Para Brandão, há duas hipóteses sobre o sucesso evolutivo da ômicron: a primeira é que ela possa ter sido desenvolvida em um paciente com infecção crônica e o sistema imune comprometido, e que tenha servido de recipiente propício para moldar a evolução do Sars-CoV-2, resultando na ômicron. Outra é a baixa cobertura vacinal.

Ele explica também os fatores que levaram ela como a vencedora evolutiva no atual estágio da pandemia: as mutações importantes da proteína spike, que permite que ela escape da neutralização de anticorpos que produzimos contra as versões anteriores; a vantagem de se estabelecer em tratos respiratórios superiores (nariz e garganta), o que aumenta sua transmissibilidade; e por ter baixa virulência, muitos podem carregá-la sem que seja notada. Sem contar a baixa capacidade de rastreamento e que autoridades do mundo todo estão relaxando com as medidas de restrições sociais: “Pode haver um monte de outras variantes circulando que a gente simplesmente não esteja vendo”, sugere.

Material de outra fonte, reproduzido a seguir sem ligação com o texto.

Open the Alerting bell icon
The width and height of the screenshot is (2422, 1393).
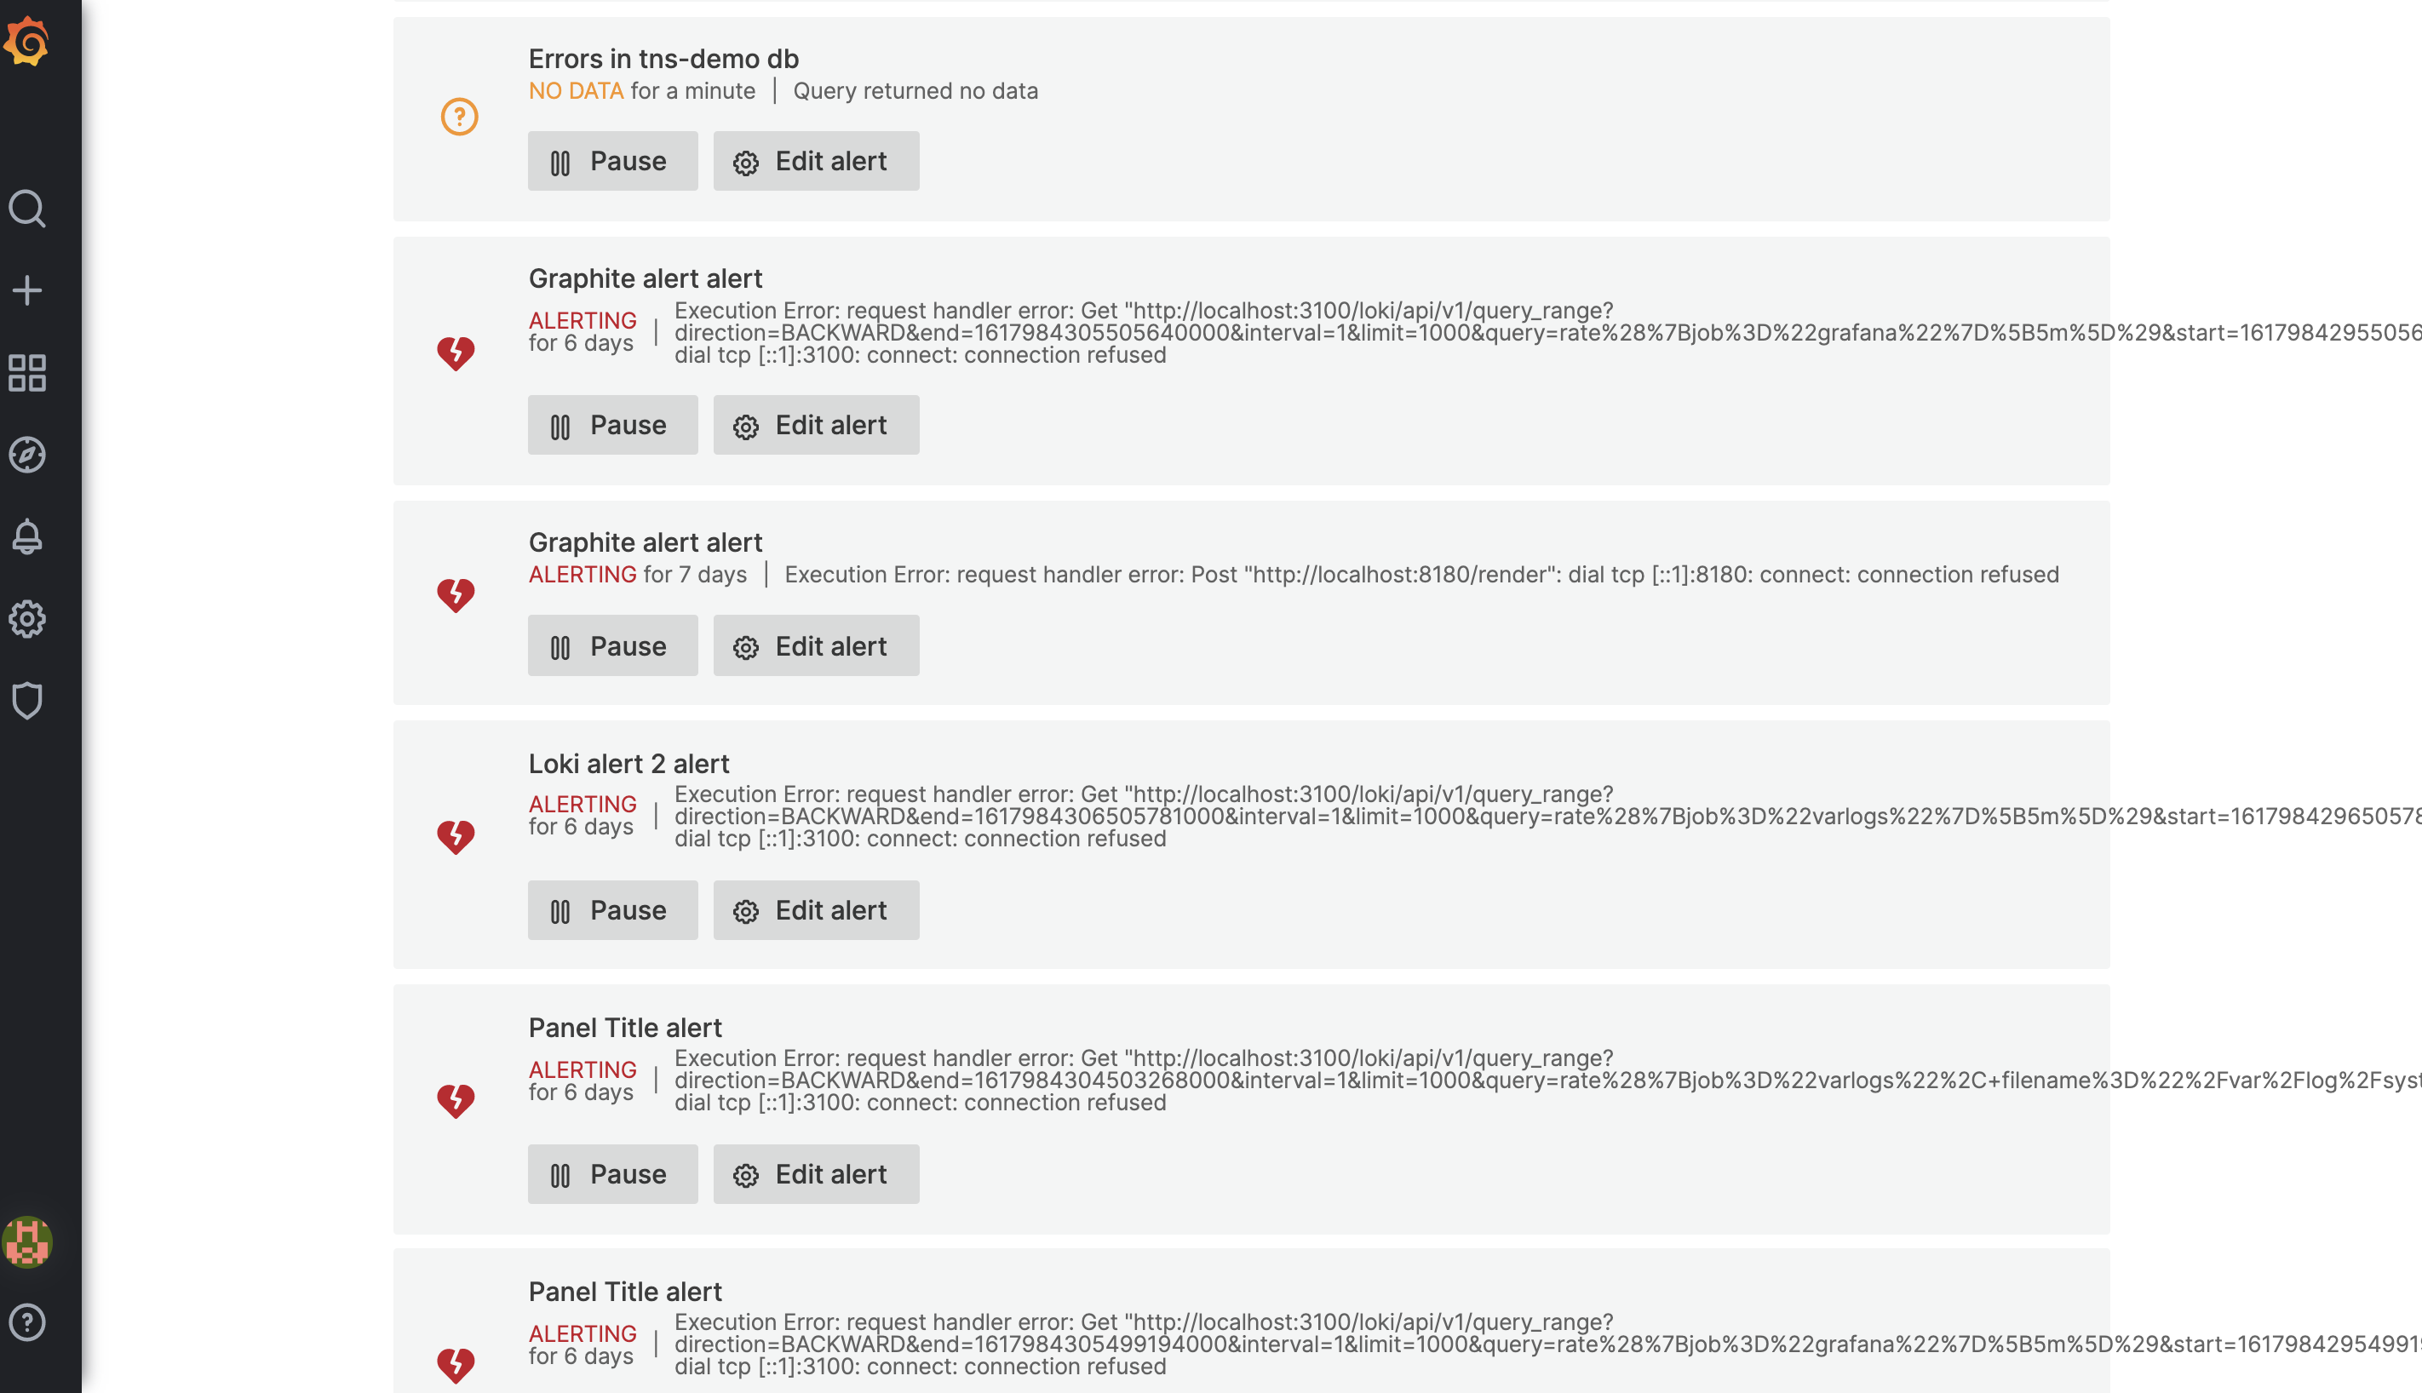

Um estudo da Airfinity, noticiado pela Economist na semana passada, tentou mapear onde a próxima “variante de preocupação” provavelmente surgirá. Eles calcularam a partir de dados das regiões com menor cobertura de imunização e onde grande parte da população sofre de sistemas imunológicos enfraquecidos (maior incidência de HIV, câncer e doença renal crônica). Os resultados apontaram que Burundi, Tanzânia, República Democrática do Congo, Iêmen e Nigéria correm o risco máximo de produzirem uma nova variante.

Até o final de janeiro, menos de 6% das pessoas que vivem nesses países estavam completamente vacinadas contra o coronavírus. Burundi é, de longe, o que corre mais risco, com apenas 0,05% da população imunizada. Nos cinco países, o alto índice de HIV é uma das condições que contribui para o alto risco. O estudo tem limitações, pois deixa de levar em conta alguns fatores como a densidade populacional e opções de tratamento da covid para pessoas imunocomprometidas. Mas não deixa de fornecer informações cruciais sobre onde procurar novas variantes e onde concentrar maiores esforços para aumentar a oferta de vacinas e campanhas de enfrentamento ao vírus.